Is God sending Republicans a message with the destruction from extreme weather only in states that voted for Trump?

As Laird writes, Bill Stock and Deb Peterson (letters, June 4) have some serious soul searching to do. Their God is weak.

They condemn the LGBTQ community and immigrants. Peterson and Stock apparently distrust God to do his work with his creation.

Nevertheless, God keeps breathing his spirit into the lives of LGBTQ people and immigrants. Stock’s and Peterson’s God must have run out of grace to help them understand how to welcome and care for others unlike themselves.

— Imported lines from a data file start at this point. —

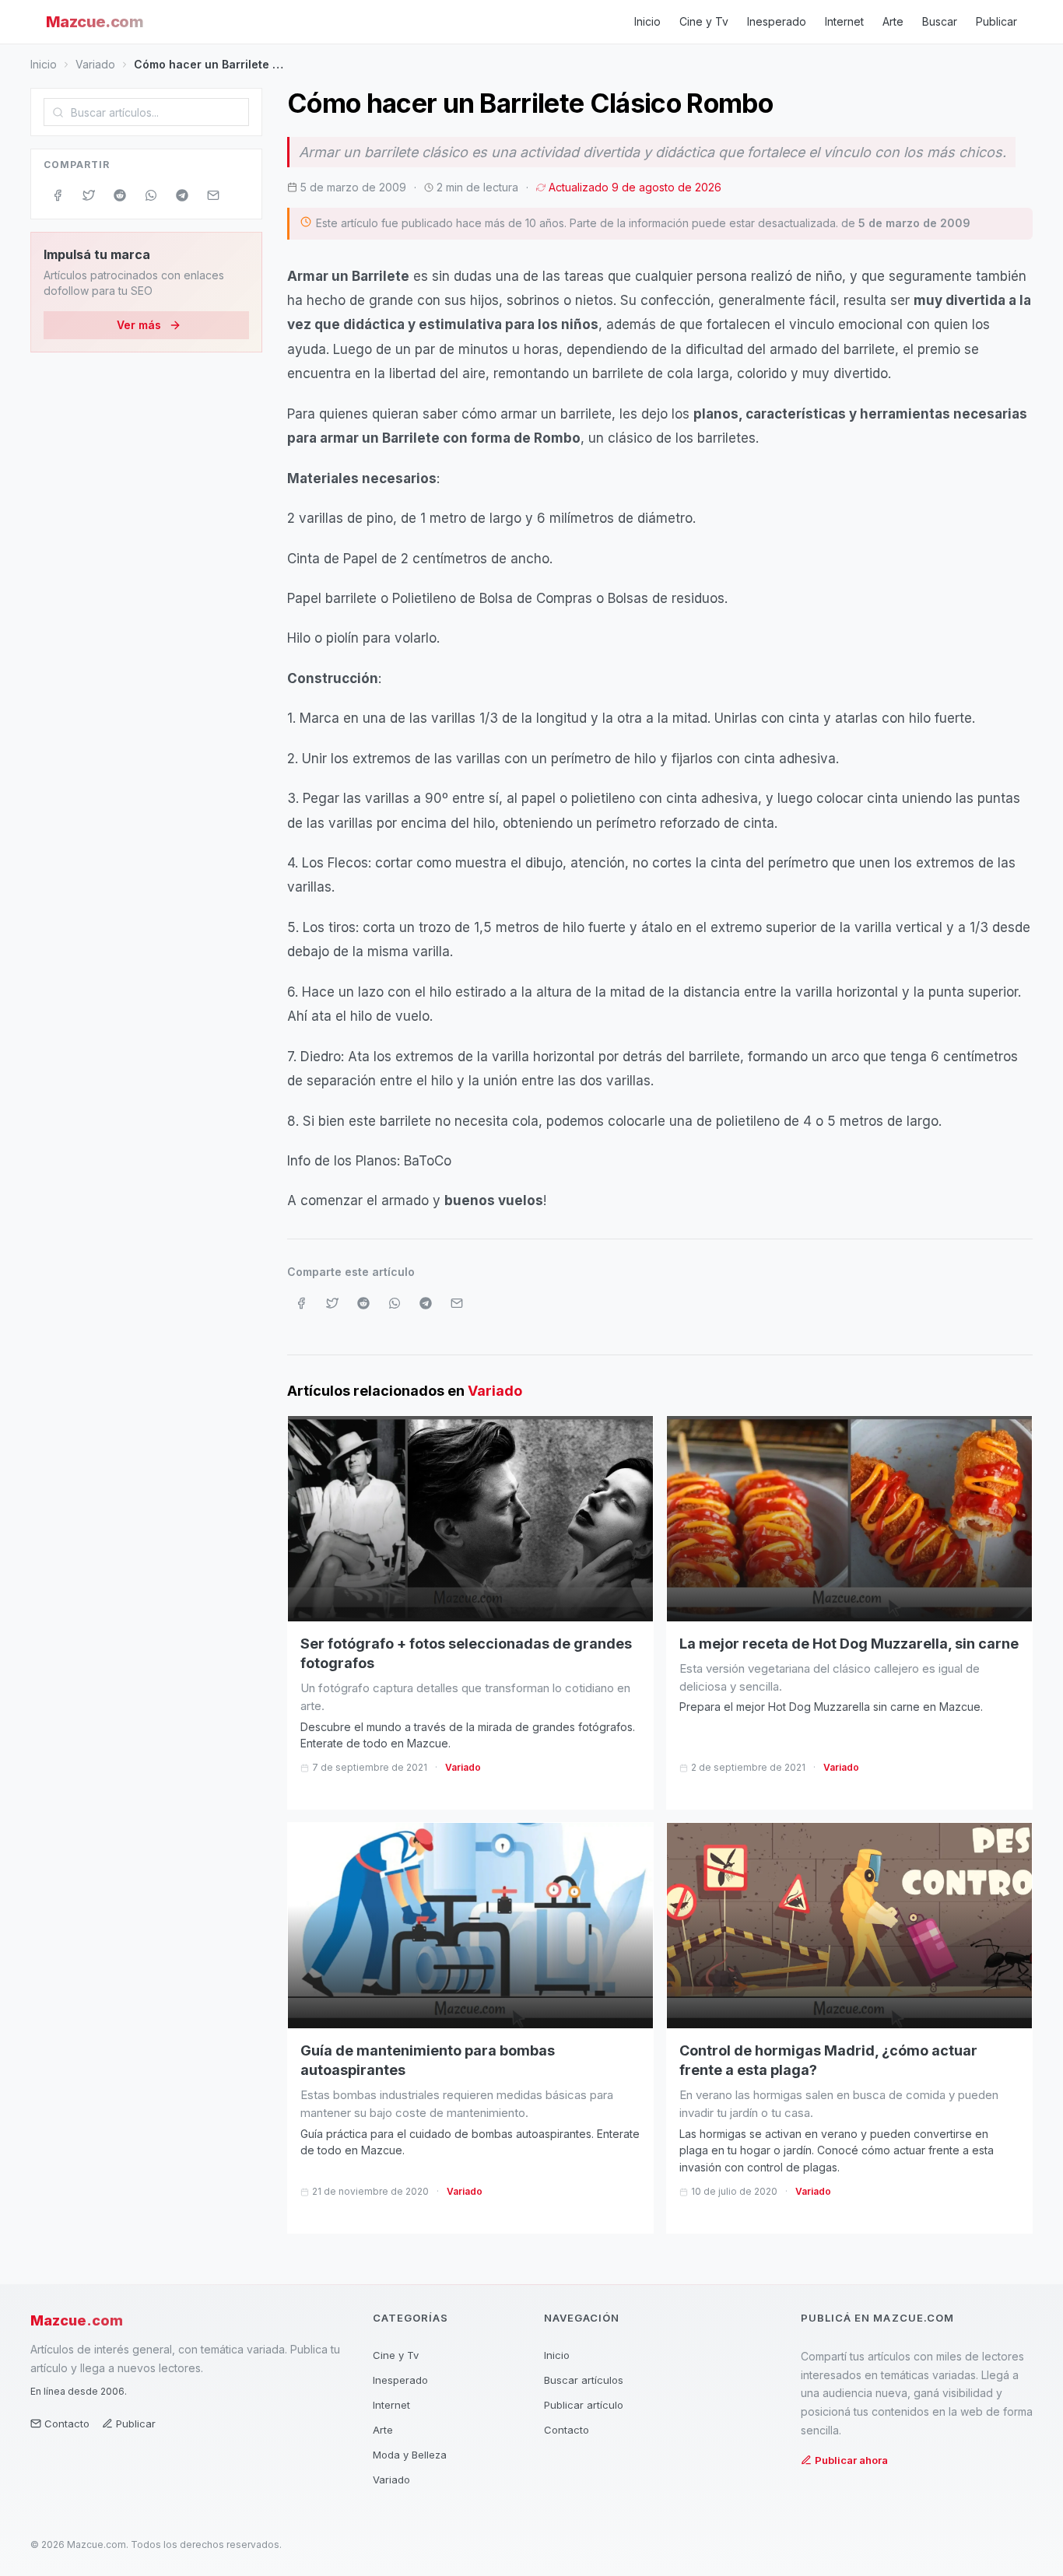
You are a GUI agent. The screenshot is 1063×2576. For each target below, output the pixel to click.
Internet (844, 21)
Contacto (66, 2423)
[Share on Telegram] (182, 195)
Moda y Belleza (410, 2454)
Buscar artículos (583, 2380)
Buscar (939, 21)
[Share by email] (213, 195)
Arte (892, 21)
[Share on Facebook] (58, 195)
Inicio (647, 21)
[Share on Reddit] (120, 195)
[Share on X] (89, 195)
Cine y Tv (703, 21)
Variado (95, 64)
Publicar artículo (583, 2405)
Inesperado (776, 21)
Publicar (996, 21)
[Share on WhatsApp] (151, 195)
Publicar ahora (851, 2460)
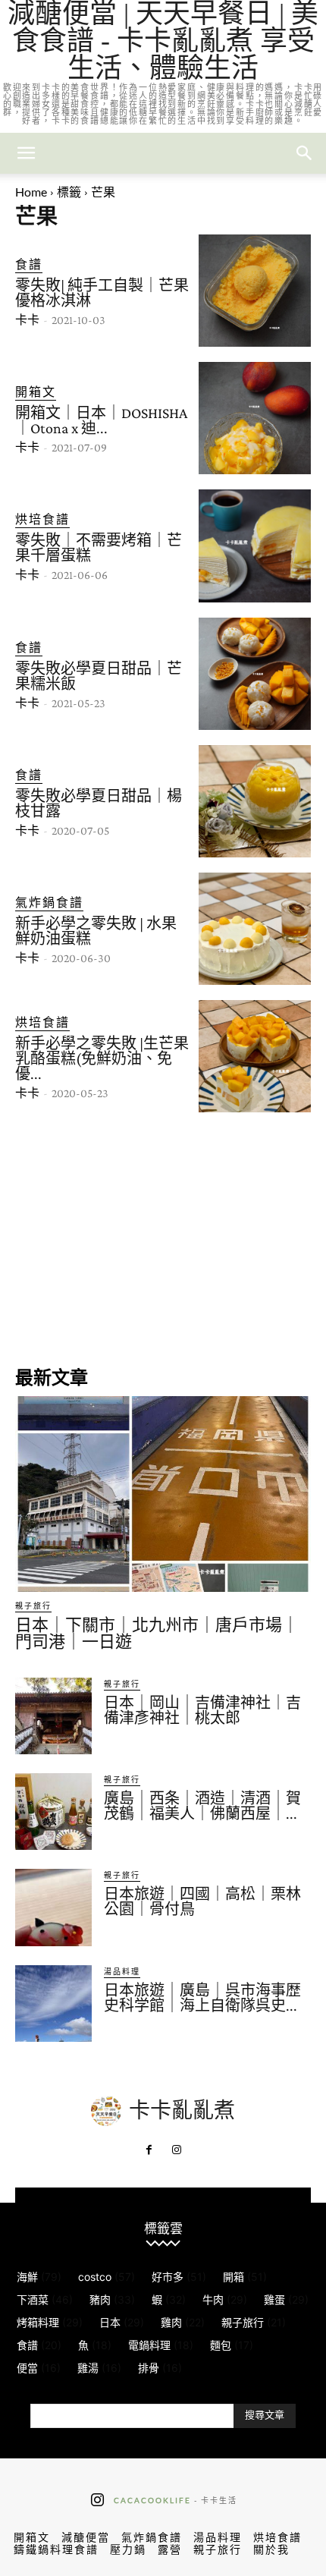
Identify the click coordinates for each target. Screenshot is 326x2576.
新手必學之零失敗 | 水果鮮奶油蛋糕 (96, 931)
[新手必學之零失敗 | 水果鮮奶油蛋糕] (255, 929)
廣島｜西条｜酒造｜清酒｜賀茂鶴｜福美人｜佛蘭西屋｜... (202, 1806)
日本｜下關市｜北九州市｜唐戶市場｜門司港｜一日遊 (157, 1633)
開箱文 (35, 391)
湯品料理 (122, 1971)
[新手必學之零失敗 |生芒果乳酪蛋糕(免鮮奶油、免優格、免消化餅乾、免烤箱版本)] (255, 1056)
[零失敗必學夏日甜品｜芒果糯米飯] (255, 674)
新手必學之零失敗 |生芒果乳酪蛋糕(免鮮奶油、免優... (102, 1058)
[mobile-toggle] (26, 153)
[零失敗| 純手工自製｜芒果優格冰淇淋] (255, 290)
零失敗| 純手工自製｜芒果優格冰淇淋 (102, 293)
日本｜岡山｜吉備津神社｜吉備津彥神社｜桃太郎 (202, 1710)
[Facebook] (149, 2150)
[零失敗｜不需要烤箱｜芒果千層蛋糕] (255, 545)
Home (31, 191)
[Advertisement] (163, 1237)
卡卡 (27, 319)
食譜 (28, 263)
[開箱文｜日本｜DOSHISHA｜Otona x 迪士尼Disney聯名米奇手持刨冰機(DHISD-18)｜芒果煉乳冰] (255, 418)
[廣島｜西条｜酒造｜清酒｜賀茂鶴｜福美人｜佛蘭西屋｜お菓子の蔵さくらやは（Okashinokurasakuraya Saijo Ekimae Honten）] (53, 1811)
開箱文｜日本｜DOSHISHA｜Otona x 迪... (101, 420)
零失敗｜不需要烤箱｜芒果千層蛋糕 (98, 548)
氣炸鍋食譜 (49, 902)
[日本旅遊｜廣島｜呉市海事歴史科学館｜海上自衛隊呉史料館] (53, 2003)
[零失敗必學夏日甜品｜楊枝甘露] (255, 801)
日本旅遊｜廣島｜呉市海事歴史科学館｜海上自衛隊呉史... (202, 1998)
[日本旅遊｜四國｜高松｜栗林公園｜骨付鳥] (53, 1907)
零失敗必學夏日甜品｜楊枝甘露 (98, 803)
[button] (305, 153)
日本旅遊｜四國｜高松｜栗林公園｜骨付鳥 (202, 1901)
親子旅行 (33, 1605)
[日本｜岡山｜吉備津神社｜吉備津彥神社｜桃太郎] (53, 1716)
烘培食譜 (42, 518)
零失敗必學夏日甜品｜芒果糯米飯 (98, 676)
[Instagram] (176, 2150)
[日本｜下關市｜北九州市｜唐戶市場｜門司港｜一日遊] (163, 1493)
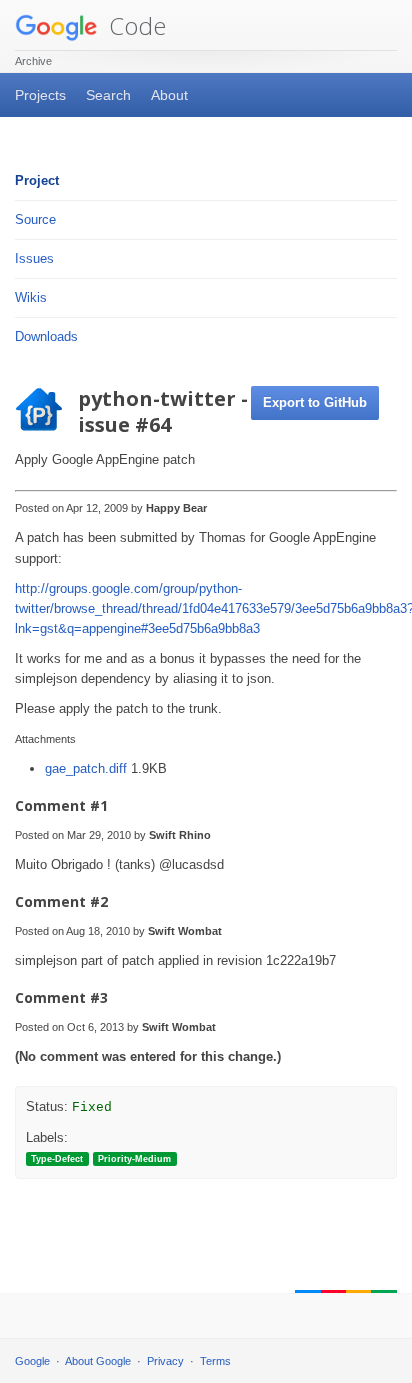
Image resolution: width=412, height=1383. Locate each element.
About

I imagine their insecure and punishing tiny God is endangered by such things.

They’re not satisfied with allowing Jesus to take charge and take care of those they’re condemning. Stock’s and Peterson’s God is limited, rather than a God full of the gift of grace, all knowing and all powerful.

There’s a hymn, lyrics sung by Christians: “They’ll Know We are Christians by Our Love.” Apparently, love is no longer some Christians’ message. It is now condemnation, bigotry, judgment and hypocrisy.

Those with toxic Christianity fail at drawing others to Christ. Instead, it pushes them away.

They act in a way opposite to Jesus’ life and message.

The conservative church is making atheists — or making people who no longer consider organized religion as an option because the Jesus they identify with cannot be found.

From what I read, Stock and Peterson’s faith is toxic. Those who possess a toxic faith have stepped across the line from a sensible view of God to a disturbing faith in a weak, powerless, uncaring, ungracious God.

I believe Stock’s and Peterson’s religious objective is an attempt to spiritually abuse others into believing and behaving the way they want. Don’t fall for their illusory and harmful religion.

Don Iliff



OK folks, let’s stop and consider something.

Last weekend, Findlay hosted the whole LGBTQ schedule of events. Then, Saturday night, we had the worst thunderstorm of the whole season. High winds, hail, thunder, lightning and lots of rain.

We even had another flood caused by the heavy rain.

Does anyone really believe that is a coincidence?